The Mars mission launch will
mark the PSLV’s silver jubilee. The Orbiter will ride an advanced variant of
the rocket, the PSLV-XL – the rocket type that took India to the moon in 2008. Unlike
other Mars missions which had a straight flight trajectory, India ’s orbiter will first be
placed in an elliptical Earth orbit because of the rocket’s weight constraints.

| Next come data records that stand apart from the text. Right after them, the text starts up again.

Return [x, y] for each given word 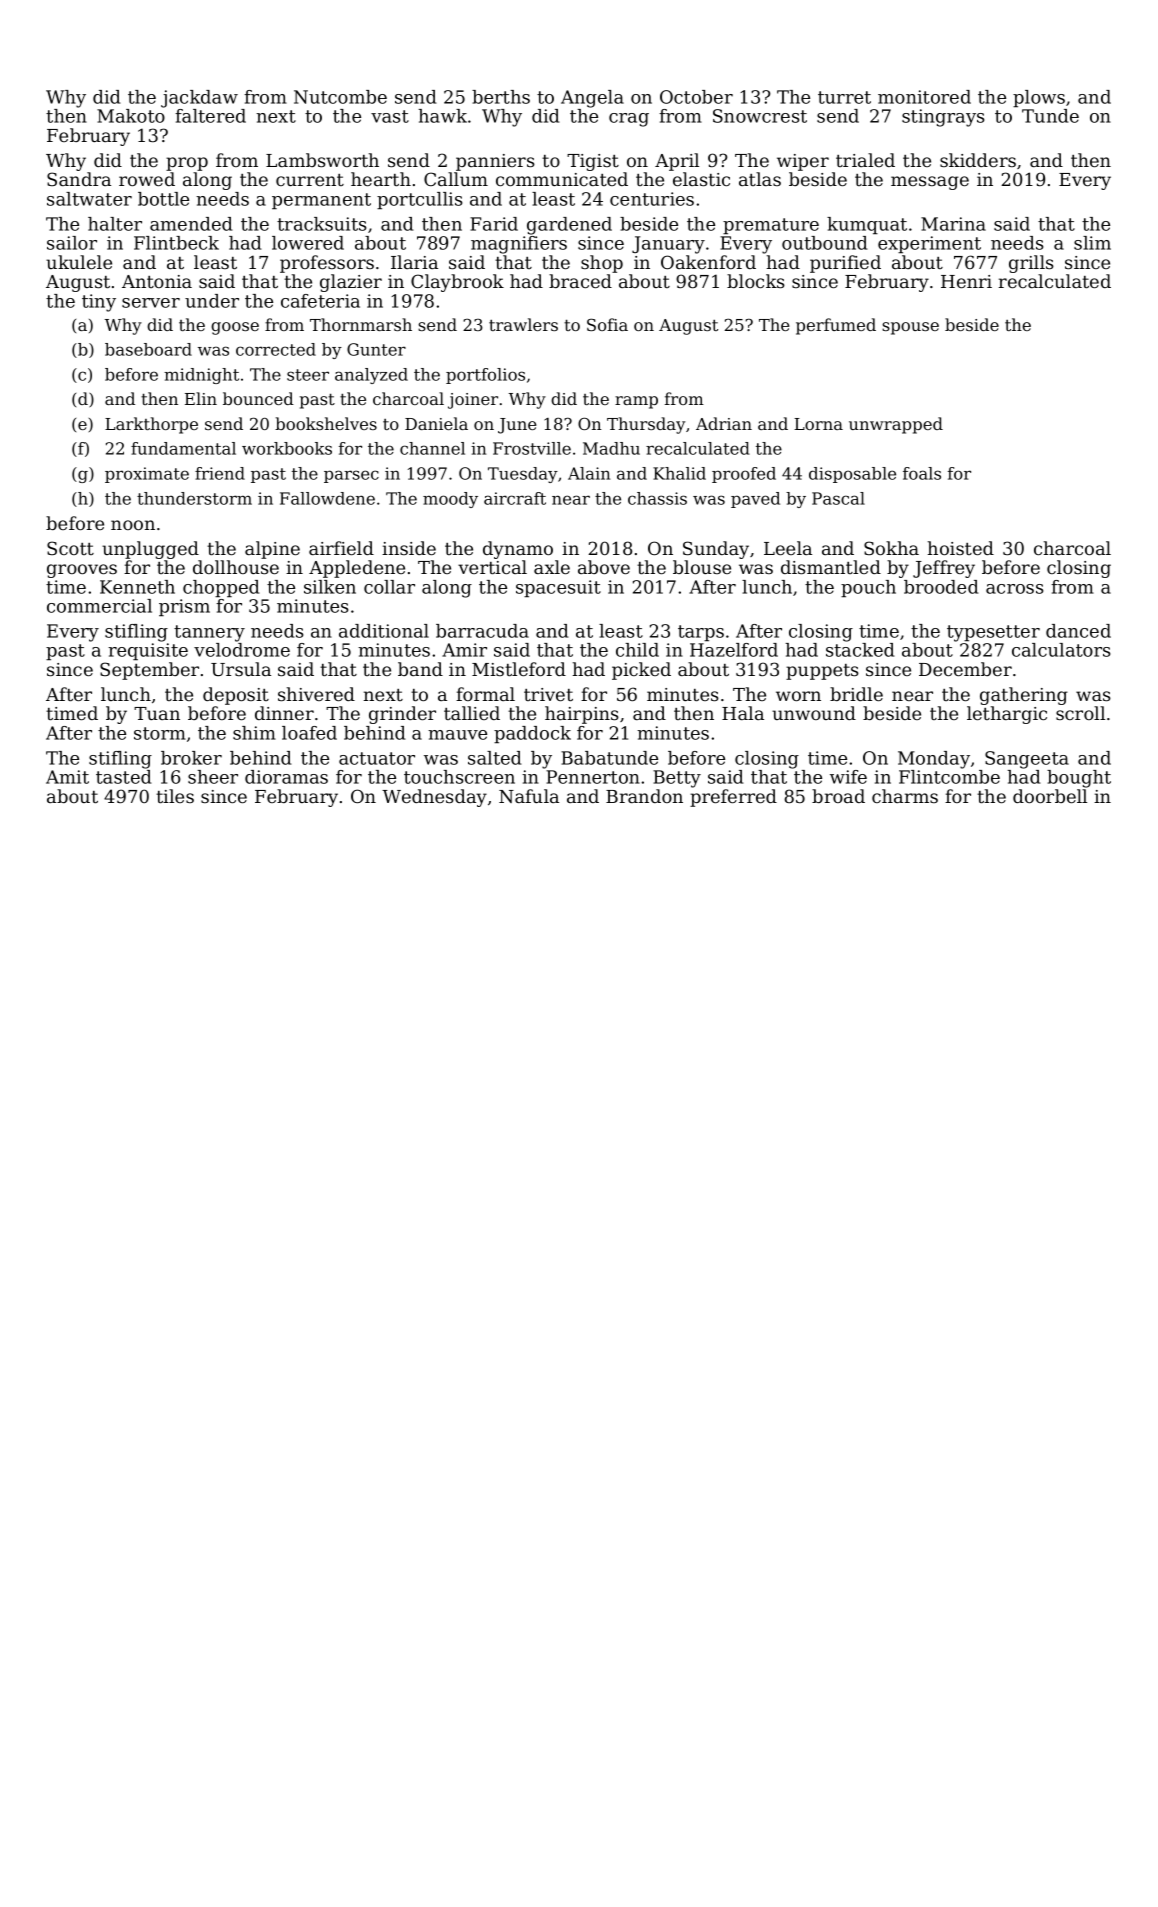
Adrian [724, 423]
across [1015, 589]
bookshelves [326, 423]
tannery [209, 633]
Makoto [131, 116]
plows [1039, 98]
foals [922, 473]
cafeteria [320, 301]
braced [580, 281]
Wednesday [434, 798]
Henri [966, 281]
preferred [733, 798]
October [696, 97]
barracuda [482, 631]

The orbiter with its 5 instruments will be lifted through 6 burns of the liquid
apogee motor in 25 days, before its transfer to the mars trajectory for a
nearly 300-day journey to the planet, the distance between Earth and Mars is
400 million km.
The spacecraft launched would
go around the earth for 25 days before the ISRO plans to do trans-Mars
injection at 0.42 hours on December 1 enabling it to undertake the long voyage
towards the Red planet. Injection has to be precise as it will estimate where
the satellite would be on September 24, 2014 — plus or minus 50 kms from the
designated orbit around Mars (366 kms X 80,000 kms). As the spacecraft
approaches the Martian orbit, ISRO would reduce the velocity so that it’s
captured by Martian orbit; otherwise if it continues with the same velocity, it
would fly past Mars.
If all goes well the
spacecraft will enter the mars orbit on September 21 next year. This critical
manoeuvre will be a nerve-wracking exercise for the team at the Indian Deep
Space Network at Bayalalu near Bangalore
and in the city’s telemetry, tracking and command network because most Mars
missions have failed at this stage. Globally the success rate of Mars missions
is just 33%. The rocket is being tracked from Biak (Indonesia ) and Port Blair.